▶ **DATASET ENTRIES**
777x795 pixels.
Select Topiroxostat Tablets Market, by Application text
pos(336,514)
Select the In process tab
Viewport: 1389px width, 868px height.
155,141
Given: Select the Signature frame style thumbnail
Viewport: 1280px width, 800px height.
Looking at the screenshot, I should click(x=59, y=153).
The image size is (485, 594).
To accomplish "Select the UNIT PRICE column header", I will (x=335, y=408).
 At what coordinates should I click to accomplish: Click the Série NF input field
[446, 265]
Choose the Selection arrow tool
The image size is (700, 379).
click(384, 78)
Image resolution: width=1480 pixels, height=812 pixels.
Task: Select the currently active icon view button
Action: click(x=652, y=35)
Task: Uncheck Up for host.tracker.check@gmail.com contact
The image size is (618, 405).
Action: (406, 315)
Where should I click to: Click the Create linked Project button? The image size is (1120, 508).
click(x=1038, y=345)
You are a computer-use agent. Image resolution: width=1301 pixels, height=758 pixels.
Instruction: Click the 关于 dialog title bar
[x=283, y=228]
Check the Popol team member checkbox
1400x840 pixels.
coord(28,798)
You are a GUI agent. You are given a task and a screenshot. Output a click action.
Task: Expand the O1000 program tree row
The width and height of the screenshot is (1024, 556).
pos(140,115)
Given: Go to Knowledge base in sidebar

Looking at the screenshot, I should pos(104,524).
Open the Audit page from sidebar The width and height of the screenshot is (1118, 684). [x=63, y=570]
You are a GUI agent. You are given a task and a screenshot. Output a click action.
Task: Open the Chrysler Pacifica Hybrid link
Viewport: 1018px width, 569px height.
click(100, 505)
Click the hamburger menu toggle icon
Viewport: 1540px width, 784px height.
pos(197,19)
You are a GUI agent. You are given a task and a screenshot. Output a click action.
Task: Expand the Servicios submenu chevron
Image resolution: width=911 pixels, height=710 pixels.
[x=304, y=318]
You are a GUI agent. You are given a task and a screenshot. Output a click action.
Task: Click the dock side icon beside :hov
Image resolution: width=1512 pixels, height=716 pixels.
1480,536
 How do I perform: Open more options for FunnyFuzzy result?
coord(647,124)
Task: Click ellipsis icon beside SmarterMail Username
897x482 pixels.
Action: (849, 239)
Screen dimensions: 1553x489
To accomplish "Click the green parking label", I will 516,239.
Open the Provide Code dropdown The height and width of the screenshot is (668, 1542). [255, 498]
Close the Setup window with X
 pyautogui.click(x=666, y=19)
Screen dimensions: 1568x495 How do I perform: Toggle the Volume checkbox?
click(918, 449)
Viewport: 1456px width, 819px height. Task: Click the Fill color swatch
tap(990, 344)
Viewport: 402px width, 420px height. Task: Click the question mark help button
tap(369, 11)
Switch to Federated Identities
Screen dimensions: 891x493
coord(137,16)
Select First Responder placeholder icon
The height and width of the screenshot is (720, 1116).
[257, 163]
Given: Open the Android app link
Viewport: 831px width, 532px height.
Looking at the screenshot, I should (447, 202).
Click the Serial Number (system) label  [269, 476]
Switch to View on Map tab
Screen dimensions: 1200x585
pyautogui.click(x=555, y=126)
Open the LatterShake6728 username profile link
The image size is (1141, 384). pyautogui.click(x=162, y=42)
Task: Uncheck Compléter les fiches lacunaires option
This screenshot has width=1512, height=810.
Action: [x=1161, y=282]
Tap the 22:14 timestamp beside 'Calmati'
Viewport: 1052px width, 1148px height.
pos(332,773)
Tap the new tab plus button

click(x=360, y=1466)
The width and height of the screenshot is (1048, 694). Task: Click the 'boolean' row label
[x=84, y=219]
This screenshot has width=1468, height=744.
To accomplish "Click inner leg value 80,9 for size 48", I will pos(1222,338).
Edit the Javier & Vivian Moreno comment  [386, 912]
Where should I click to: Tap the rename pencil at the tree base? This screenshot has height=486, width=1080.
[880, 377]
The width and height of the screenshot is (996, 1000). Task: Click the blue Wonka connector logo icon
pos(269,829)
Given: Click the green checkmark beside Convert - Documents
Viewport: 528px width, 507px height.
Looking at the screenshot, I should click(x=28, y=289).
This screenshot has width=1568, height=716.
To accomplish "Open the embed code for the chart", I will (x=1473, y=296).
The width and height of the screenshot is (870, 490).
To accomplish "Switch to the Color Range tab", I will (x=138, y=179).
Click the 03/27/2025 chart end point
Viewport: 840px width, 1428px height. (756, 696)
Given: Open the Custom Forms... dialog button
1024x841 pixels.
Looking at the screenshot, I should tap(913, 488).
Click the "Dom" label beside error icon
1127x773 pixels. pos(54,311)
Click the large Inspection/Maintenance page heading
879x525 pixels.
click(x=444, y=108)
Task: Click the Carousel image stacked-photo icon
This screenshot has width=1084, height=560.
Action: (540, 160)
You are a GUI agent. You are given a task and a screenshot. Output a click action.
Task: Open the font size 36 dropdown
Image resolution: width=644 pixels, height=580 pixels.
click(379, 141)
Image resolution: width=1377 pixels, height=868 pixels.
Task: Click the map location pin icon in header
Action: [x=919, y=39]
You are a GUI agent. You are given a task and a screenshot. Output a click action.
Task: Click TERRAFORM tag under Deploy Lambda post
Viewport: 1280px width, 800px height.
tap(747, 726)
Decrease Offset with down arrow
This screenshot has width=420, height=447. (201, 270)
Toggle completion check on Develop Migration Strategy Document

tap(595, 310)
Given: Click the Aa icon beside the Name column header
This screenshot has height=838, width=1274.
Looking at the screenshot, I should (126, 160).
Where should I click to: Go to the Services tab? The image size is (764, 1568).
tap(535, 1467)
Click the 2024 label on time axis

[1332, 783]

▶ **WORK REQUIRED**
Lines that hold "dropdown" are the ones to copy, so pick each out from the data.

▶ **ANSWER BELOW**
Open the Provide Code dropdown The height and width of the screenshot is (668, 1542). [255, 498]
Task: Open the font size 36 dropdown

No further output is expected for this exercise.